Q / In comparison to 1996, India is not helping the resistance this time, nor is the government willing to give Afghans visas to travel, although it has sent aid for the Afghan people. Have you tried to speak to India to change this?

A / I understand India’s hesitations over visas, as we know that the Taliban has been giving citizenship and passports to foreign terrorists. So, it will be very hard for India to distinguish and to, to know, which passport holder is a foreign terrorist or which one is there to study, or for a medical reason. India and many other countries hoped that the Taliban have changed, that they are Taliban 2.0. But it is clear now, they have not changed, and they’re pushing their dogmatic ideology on the people of Afghanistan.

Q / How would you like India, to progress from here?

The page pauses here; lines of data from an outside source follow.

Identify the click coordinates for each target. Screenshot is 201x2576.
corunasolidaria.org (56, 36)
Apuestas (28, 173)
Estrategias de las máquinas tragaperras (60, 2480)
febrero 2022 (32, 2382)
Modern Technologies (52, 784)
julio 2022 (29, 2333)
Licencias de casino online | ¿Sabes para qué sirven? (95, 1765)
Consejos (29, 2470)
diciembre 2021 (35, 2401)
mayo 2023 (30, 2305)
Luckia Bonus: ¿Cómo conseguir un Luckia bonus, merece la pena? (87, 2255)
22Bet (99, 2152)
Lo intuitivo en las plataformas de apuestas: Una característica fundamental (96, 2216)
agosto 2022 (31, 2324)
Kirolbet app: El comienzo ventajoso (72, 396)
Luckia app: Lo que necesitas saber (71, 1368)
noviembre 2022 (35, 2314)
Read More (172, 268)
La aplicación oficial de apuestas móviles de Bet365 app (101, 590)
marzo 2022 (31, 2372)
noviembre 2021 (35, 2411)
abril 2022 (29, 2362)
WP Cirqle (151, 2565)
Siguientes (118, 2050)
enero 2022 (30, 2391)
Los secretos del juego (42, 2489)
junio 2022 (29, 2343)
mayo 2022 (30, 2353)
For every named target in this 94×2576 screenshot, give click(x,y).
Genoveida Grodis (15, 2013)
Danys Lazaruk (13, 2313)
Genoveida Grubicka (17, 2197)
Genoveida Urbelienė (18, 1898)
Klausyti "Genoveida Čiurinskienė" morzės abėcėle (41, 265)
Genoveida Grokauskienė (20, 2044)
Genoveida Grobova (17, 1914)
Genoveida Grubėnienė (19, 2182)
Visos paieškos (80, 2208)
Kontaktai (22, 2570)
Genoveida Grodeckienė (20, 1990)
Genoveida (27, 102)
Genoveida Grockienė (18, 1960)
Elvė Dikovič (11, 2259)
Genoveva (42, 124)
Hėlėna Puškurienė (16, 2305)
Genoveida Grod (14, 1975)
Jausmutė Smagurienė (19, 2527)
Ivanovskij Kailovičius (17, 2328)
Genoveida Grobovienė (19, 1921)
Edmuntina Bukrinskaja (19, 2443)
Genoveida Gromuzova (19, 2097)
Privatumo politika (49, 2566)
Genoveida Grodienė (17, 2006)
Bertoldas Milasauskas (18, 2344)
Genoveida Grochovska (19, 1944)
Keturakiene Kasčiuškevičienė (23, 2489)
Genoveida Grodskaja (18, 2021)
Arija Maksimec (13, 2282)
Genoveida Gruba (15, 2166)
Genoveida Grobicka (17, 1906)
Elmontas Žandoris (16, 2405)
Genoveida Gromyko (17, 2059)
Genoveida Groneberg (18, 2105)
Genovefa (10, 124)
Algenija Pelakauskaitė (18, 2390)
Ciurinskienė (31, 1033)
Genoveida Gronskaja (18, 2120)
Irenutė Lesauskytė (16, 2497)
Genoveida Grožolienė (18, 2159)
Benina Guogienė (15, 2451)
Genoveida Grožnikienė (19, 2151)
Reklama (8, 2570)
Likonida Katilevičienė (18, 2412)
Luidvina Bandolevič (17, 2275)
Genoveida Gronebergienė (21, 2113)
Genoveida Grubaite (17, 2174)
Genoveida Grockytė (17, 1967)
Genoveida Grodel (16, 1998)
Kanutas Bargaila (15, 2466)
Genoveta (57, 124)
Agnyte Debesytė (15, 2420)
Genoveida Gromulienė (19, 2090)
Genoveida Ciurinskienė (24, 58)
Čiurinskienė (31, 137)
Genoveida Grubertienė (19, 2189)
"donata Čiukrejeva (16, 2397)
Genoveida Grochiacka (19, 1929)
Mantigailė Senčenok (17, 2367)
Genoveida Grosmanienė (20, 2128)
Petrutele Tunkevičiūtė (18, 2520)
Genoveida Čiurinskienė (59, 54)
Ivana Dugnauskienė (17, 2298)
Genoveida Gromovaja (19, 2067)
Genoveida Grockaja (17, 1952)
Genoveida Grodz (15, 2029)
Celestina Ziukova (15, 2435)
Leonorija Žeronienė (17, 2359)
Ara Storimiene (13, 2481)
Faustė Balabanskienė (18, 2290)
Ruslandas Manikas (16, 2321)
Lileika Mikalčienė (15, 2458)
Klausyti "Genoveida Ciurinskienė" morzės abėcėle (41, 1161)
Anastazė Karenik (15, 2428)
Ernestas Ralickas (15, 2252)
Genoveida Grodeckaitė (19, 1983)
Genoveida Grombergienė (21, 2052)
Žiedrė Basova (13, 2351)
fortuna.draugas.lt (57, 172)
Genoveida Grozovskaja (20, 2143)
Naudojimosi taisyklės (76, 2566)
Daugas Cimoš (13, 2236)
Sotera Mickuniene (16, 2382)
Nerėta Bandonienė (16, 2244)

It once maintained an airbase and a hospital here in Tajikistan, where your father was treated- should it revive those investments?

A / This is the decision for India to make. But given the historical context, the strategic threats that emanate from Afghanistan- with intelligence reports we receive that the security situation in Kashmir has become worse. Pakistan’s promise of a “tolerant” Taliban who would provide the region safety and security was completely false. And we all know that a lot of international terrorist groups are finding Afghanistan as a safe haven for training camps. It’s been a year and a half, and we have see that not only have they made no good changes, but it is showing its extremist face in Afghanistan more and more… stripping woman of their rights and growing atrocities day by day. The India that I know does not just work on “pragmatism”. India always carries a torch of values- from Bollywood films, to Indian literature, to the words of Gandhi and Nehru…India has always held an ideology of democracy, peace, freedom, justice, pluralism. India was a symbol of that…the biggest democracy in the world. And now to see that India is falling into a pragmatism, it is [very sad]. The India that we know and love is not like that. So therefore, I believe, besides security concerns that India has, it must play a big role in helping the people of Afghanistan, so they can live a dignified life, and have a government that truly represents them.

India’s policy on Afghanistan has always been about values and principles- abandoning those today, and adopting a “safe strategy” due to the exigencies of the Taliban takeover is short term and myopic foreign policy. At the least, India must consider reopening visas for Afghan students immediately, particularly women who have little chance of education or work otherwise, and exert more power at the global stage in holding the Taliban to account.